#Rencontre : Sergio « Milo » Albonico « Zappa et moi »

Journaliste et photographe américain d’origine italienne, Milo Albonico eut la grande chance de croiser la route de Frank Zappa dont il fut le photographe officiel lors de sa dernière tournée. Il confia au Jazzophone les souvenirs de sa rencontre avec le génie italo-américain.

Grand spécialiste de musique, et particulièrement de jazz-fusion (sa carrière est jalonnée de rencontres avec Joe Zawinul, Jaco Pastorius, Herbie Hancock, Miles Davis…) ; Milo put assister de près à la création d’œuvres magistrales par celui dont a souvent dit qu’il était avec Miles aux origines de ce style. Ainsi il pu pénétrer l’intimité du grand homme, assister aux répétitions de l’orchestre et admirer les qualités du compositeur, guitariste, chanteur, qui en grand chef d’orchestre dirige tout son monde à la baguette. C’est le cas de le dire, il signe d’un Z qui ne veut pas dire « Zorro » comme dans la chanson… mais Zappa ! Engagé comme photographe officiel sur la dernière tournée du maître, il put observer tout à loisir les comportements de l’équipe, musiciens et techniciens compris. Son expérience est relatée dans le livre « FZ 88. A visual documentary, Zappa’s final tour » (dont le texte est signé Andrew Greenaway – Wymer publishing, England).

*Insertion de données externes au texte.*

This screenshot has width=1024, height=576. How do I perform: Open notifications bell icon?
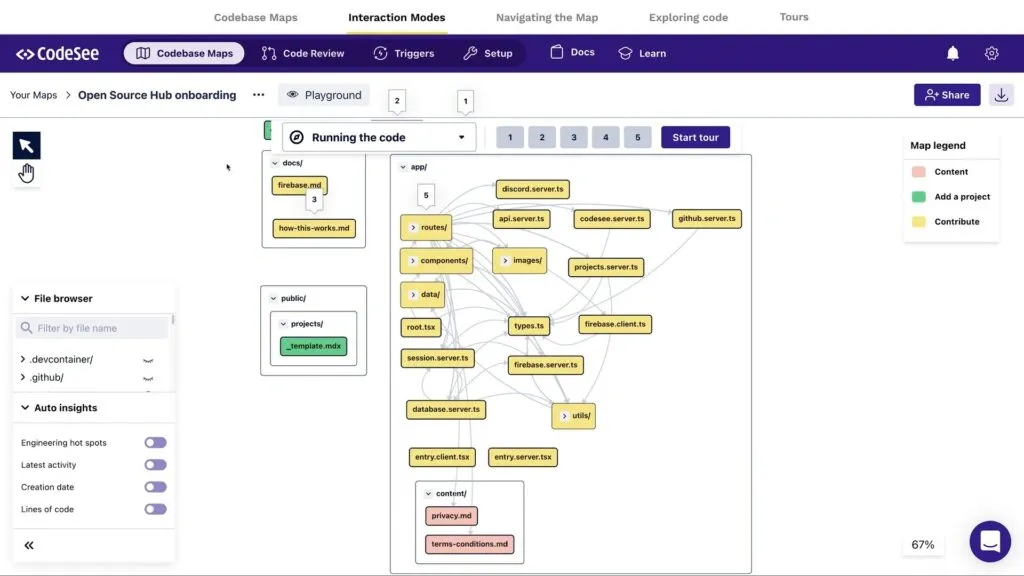[953, 53]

Suite à cette rencontre, Milo a également réalisé la même année (1988,) la pochette de l’album Guitar, compilation de soli de guitare de Zappa enregistrée par lui-même entre 1979 et 1984. Lors de notre rencontre, Milo nous ravit par de nombreuses anecdotes, dont la plupart concernent la dure vie du musicien sur la route, et aussi la concurrence effrénée qui règne dans le milieu. Affable et disert, Milo ne se gêna pas de nous confier s’être parfois senti au milieu de cette troupe, comme le photographe dans « Apocalypse Now » (joué par Dennis Hopper).

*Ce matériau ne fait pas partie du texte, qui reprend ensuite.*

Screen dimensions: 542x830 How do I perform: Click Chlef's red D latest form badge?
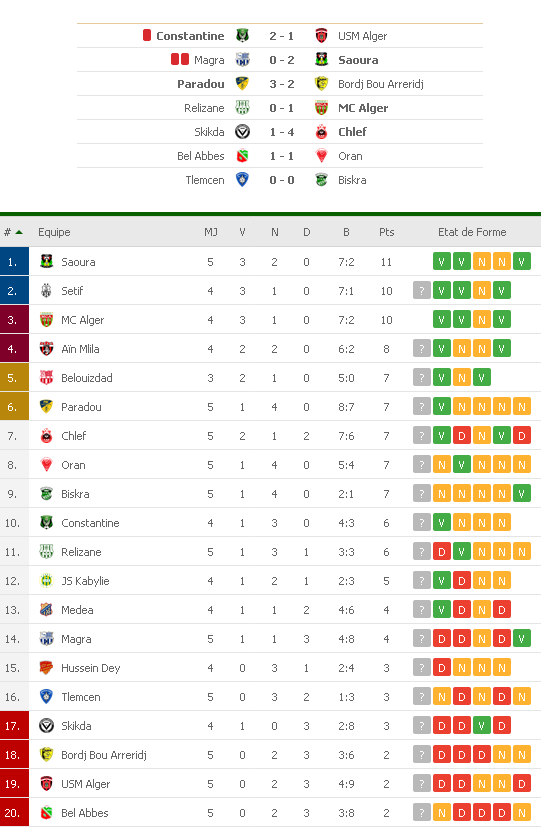tap(521, 436)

A Los Angeles, le jour où David Bowie vint assister au concert de Zappa. Subjugué par le talent du guitariste Adrian Belew, il attira celui-ci à l’écart, afin de lui faire une proposition visant à le faire quitter Zappa pour entrer dans son groupe. pour ce faire, il invita Belew dans un restaurant pour lui faire une proposition. Hélas (pour Bowie), Zappa y était aussi et commenta la situation par un « Fuck you Major Tom ! » magistral. Ou encore la fois où Miles Davis fit des pieds et des mains pour débaucher l’extraordinaire batteur Terry Bozzio, à l’époque avec Zappa, car celui-ci lui rappelait énormément Tony Williams, le batteur de son fameux « second grand quintet » ; mais au grand dam de Miles, celui-ci refusa et s’en alla former un trio avec Jeff Beck !

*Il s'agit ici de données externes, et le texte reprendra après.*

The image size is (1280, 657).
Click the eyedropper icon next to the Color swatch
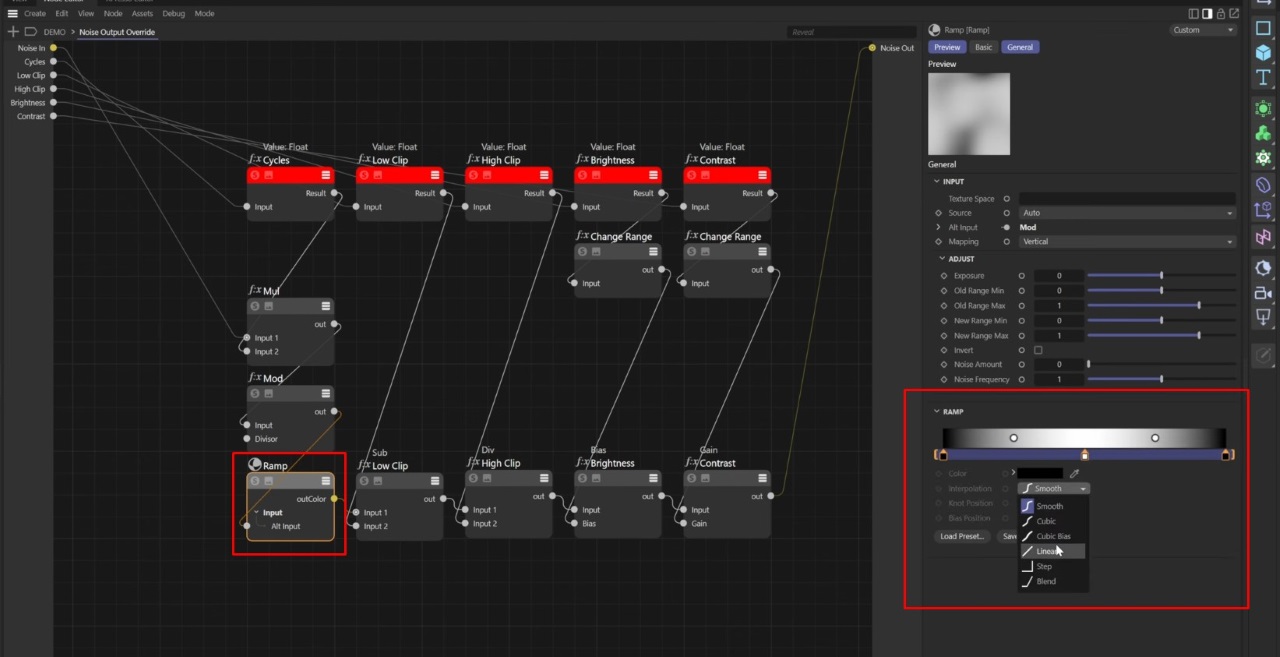(1074, 472)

Ou enfin, comment le chanteur Ike Willis (protégé de Frank), pouvait se permettre, chose inouïe chez Zappa, d’arriver en retard voire de sauter les répétitions, tant il était un élément central du groupe, l’alter ego de Frank ; il nous parla également des goûts musicaux de Zappa, de son immense culture musicale, qui va des singles de doo-wop des années cinquante jusqu’à Varèse et Stravinsky, en passant par le jazz, le rock, le reggae, la pop, et surtout, la soul music et la musique afro-américaine en général. Il se permit même d’adapter en reggae l’un de ses morceaux préférés, le fameux Boléro de Ravel !

Bref une connaissance encyclopédique de la musique, un sens de l’humour ravageur, un goût certain pour la provocation, et une méfiance naturelle envers les institutions, quelles qu’elles soient. Tel était le Frank Zappa décrit par Milo dans cet entretien. Un homme complexe, passionné, intransigeant, parfois ombrageux. Sicilien d’origine qu’il était qui, lors de cette dernière tournée, connut d’abord l’apothéose, le menant naturellement vers l’inexorable chute d’un homme de génie vaincu par la maladie. Un témoignage irremplaçable, d’une grande richesse.